The work involved entering and working in a primary school playground. We liaised with the headmaster and carried out a detailed risk assessment. Clearly with children around we had to take their health, safety and well-being into account. A plan was hatched, including sufficient supervision, fencing and consultation with all concerned, before any work could begin. With a safe system of work in place, Russell gave the go-ahead.
We have the relevant skills to use traditional lime mortar; lime pointing is a speciality. However, this building also needed some additional help to cope with the gable’s weakness and susceptibility to penetrating damp. The aim of the work was:
All of the hard cement pointing was carefully removed by hand using chisels, not grinders. The gable wall received a number of Cintec grouted sock anchors to bond the inner and outer skins of stone together for good. These were installed in holes drilled at the junction of the perpendicular bed-joints, so that the surface of the wall wasn’t blemished. The sock anchors are ideal for soft and uneven substrate. With a stainless steel body and virtually no expansive force on inflation, they were the perfect wall tie for the job.
Then our technicians used a natural lime and fine sand grout to carefully fill the large voids in the wall. The grout was injected by gravity only, at 500mm heads from the bottom up. The grout is permeable and soft, so it replaces the action of the settled rubble, without trapping moisture in the body of the very damp wall.
Lime pointing was then applied to the deeply raked beds. The lime on the western wall was a feebly hydraulic NHL 1.5, to improve weather resistance (and resist the footballs kicked against it all day – the little blighters). External work was finished by cleaning out the existing surface water drains, gutters and down-pipes.

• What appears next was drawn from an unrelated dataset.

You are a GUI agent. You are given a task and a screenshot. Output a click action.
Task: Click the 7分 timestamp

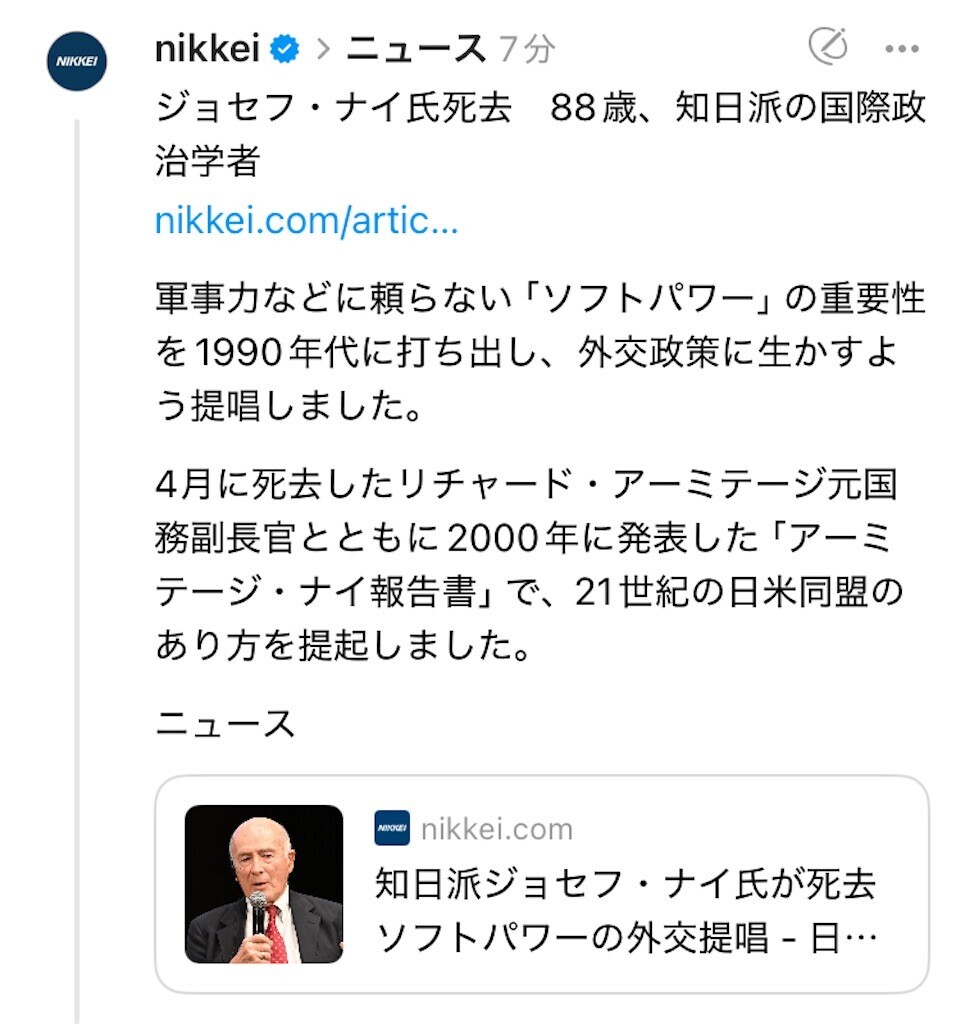[527, 50]
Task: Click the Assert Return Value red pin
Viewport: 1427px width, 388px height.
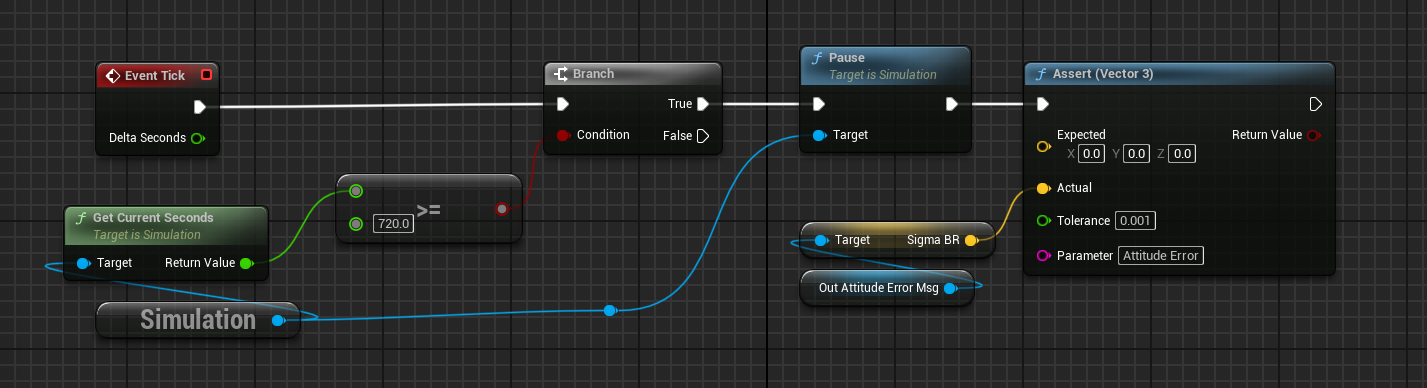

Internally the plaster was removed. It was saturated and very salty. The school playground slopes towards the wall and it was clear the wall would always tend to be damp at the base. The playground is occasionally gritted, so hygroscopic chlorides were likely. Thus a cosmetic repair was found most suitable. It was important that the suspended timber floor was protected too – damp wood rots! Additional sub-floor ventilation was installed. The floor was cut back and repaired. The dados and matchboards were removed. Then an Oldroyd XV membrane was applied from below floor level to well above the height of the staining. There was and is no direct water seepage into the building. In effect the membrane is not acting as a waterproofing layer It’s role is merely as an isolation layer, to protect the internal finishes from contact with the damp substrate. The use of the Oldroyd membrane system had the additional and desirable advantage of reducing the drying out time, by avoiding thick layers of new plaster. The minister and his flock needed their chapel back double-quick.
Finally, internal plastering and joinery could be completed. Leaving the chapel ready for immediate decoration and re-use. We were commended by the Minsiter, The Architect and the adjacent Headmistress, for the way we designed, applied and administered the work.
This case study is included to illustrate how traditional and modern repair methods can be successful on traditional buildings. There are those who tend to decry the use of any modern material on old buildings. This may be a justifiable stance. For grade 1 listed buildings and structures of historic interest we’d tend to agree (most of the time). However, is this always practical where homeowners and building users need fast and effective results? It does sometimes pay to consider all options. Modern materials are not in themselves evil. Lime pointing is great – cement pointing can be fine -but never on old or ‘soft’ materials. Cement can also cause permanent damage and our MD has written on why lime based pointing is best for old buildings.
Moisture evaporates from any material above freezing point. Walls will dry out and most of that drying occurs at the external surface. In comparison, very little evaporates internally. This is especially true in old buildings, which have been ‘modernised’. By this we mean occupied by ‘modern families’. Families with showers, toasters, washing machines and, no open fires. These houses have a high level of humidity, which reduced evaporation internally. Thus the effects of applying a damp proof membrane internally, are insignificant when it comes to walls drying out. They will dry out to the external face. This is true of the case study above, where the pointing has been restored to it’s soft and permeable former glory.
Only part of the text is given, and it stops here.